The Financial Times have published an article under the headline “Investors fight RBS snub to shareholder committee move”. It covers the battle by ShareSoc to get the Royal Bank of Scotland to accept a resolution for their AGM to appoint a Shareholder Committee. See the ShareSoc campaign web page here for more explanation of the benefits of such a Committee and how RBS are currently thwarting shareholder democracy: https://www.sharesoc.org/campaigns/rbs/.
One of the supporters of this concept to improve corporate governance and reign in excessive pay is Chris Philp M.P. and he is quoted in the FT article as saying that RBS’s rejection of the proposal was “outrageous” and showed “contempt” for retail shareholders.
RBS have suggested that their alternative proposal for a “stakeholder engagement panel” is a better way forward which would represent employees, customers, suppliers and other stakeholders. But as Mr Philp says “A stakeholders’ panel would be a talking shop and have no power and no teeth”.
ShareSoc Chairman Mark Northway likewise said a stakeholder panel would be “nothing more than a forum for RBS to listen to stakeholders, without any onus on them to react”.
Comment: a “stakeholder panel” is surely a much watered down and feeble variant of a shareholder committee.

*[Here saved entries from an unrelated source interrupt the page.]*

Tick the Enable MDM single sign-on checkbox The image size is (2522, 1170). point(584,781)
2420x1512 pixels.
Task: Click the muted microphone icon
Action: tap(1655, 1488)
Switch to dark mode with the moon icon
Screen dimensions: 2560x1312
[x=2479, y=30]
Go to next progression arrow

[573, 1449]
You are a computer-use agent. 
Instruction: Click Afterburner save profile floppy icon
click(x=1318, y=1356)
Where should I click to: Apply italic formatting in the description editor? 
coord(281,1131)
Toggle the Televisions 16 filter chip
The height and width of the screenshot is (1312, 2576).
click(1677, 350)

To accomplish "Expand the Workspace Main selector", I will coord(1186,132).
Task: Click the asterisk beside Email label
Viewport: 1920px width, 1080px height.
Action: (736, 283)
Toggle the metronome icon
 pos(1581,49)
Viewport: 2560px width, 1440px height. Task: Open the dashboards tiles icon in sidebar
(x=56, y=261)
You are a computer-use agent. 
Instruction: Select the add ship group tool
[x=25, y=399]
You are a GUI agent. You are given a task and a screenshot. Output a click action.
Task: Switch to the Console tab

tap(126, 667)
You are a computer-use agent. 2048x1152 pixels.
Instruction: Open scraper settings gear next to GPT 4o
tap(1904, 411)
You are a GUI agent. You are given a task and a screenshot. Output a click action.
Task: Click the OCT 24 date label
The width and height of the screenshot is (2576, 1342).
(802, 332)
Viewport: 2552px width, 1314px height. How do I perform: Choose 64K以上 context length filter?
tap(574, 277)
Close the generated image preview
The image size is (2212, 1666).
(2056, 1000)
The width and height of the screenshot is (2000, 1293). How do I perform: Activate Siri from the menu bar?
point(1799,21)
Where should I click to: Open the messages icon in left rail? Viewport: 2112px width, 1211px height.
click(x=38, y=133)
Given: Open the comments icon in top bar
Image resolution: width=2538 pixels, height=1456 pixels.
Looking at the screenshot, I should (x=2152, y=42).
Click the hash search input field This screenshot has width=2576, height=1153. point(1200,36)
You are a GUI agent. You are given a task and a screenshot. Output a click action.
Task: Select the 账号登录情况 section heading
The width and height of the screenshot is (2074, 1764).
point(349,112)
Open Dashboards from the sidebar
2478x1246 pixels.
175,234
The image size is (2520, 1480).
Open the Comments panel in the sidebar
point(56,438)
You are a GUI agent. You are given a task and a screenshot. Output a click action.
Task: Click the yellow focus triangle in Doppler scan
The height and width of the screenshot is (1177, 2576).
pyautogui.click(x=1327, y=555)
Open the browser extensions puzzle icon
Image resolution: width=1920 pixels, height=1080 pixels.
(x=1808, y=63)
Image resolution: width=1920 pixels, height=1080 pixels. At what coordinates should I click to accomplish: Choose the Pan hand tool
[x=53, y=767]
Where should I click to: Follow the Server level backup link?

There may be arguments for putting other stakeholders on a shareholder committee but there are two key elements of the proposals for a shareholder committee: 1) is having a say on board nominations; and 2) having a say on remuneration proposals, before they are put to a vote at a General Meeting. However, the resolution proposed at RBS gives them wide discretion about how to implement the proposals.
Their consistent evasion of their legal obligation to put the proposal to shareholders just shows how adamant they are to avoid shareholders having a real say in the corporate governance of the company, or even deciding whether the resolution should be voted upon. ShareSoc will no doubt not let this matter rest.